**TASK DESCRIPTION:** Search the records for the word "computer". Copy every line where it appears.

**INPUT RECORDS:**
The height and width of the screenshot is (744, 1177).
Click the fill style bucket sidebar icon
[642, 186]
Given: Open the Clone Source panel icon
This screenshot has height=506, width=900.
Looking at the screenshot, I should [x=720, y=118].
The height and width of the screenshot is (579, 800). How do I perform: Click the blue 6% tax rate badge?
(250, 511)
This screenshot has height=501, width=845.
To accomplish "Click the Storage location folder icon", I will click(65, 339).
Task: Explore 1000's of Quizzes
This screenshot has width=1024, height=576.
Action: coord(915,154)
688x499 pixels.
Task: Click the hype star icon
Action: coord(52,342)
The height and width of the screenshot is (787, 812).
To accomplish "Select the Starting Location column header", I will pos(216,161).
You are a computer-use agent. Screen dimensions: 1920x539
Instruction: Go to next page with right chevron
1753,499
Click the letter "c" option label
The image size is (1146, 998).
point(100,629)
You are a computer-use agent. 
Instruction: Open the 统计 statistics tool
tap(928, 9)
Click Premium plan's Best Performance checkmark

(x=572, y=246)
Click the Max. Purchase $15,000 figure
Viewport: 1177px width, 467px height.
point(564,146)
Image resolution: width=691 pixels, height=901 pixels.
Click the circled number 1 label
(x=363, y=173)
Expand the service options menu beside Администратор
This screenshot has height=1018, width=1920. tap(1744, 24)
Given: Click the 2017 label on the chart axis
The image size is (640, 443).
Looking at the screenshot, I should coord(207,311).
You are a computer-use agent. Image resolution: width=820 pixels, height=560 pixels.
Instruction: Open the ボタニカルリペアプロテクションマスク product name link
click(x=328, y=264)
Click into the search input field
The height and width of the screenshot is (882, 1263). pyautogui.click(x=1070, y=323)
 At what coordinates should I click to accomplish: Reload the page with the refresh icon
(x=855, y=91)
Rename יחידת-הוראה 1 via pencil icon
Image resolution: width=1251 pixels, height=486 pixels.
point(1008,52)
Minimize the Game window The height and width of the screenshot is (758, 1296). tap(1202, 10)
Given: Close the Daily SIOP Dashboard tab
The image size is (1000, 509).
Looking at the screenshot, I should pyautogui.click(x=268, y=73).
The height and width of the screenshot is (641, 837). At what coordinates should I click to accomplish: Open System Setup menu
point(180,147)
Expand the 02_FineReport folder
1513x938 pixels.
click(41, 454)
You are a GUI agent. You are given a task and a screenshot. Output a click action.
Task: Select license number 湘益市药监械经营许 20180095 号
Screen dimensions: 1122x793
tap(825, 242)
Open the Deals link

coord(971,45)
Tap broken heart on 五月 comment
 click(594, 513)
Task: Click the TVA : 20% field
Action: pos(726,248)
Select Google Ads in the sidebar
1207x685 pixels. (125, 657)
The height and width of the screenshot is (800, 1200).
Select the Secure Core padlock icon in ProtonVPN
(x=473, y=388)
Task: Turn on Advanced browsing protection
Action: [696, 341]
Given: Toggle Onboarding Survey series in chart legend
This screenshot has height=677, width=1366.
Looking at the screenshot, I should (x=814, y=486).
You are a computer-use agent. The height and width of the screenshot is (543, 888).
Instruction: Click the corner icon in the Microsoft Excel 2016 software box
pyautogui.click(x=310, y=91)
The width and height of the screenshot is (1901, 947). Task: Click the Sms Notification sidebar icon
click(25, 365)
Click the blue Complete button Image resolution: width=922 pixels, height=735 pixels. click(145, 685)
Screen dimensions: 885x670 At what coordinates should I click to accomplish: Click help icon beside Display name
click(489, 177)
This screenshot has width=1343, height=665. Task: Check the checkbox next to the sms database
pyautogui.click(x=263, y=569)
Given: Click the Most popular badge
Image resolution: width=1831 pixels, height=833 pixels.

**ANSWER FOR THE TASK:**
You are a computer-use agent. Screen dimensions: 1920x539
You are a computer-use agent. 
You are a computer-use agent. Image resolution: width=820 pixels, height=560 pixels.
You are a computer-use agent. The height and width of the screenshot is (543, 888).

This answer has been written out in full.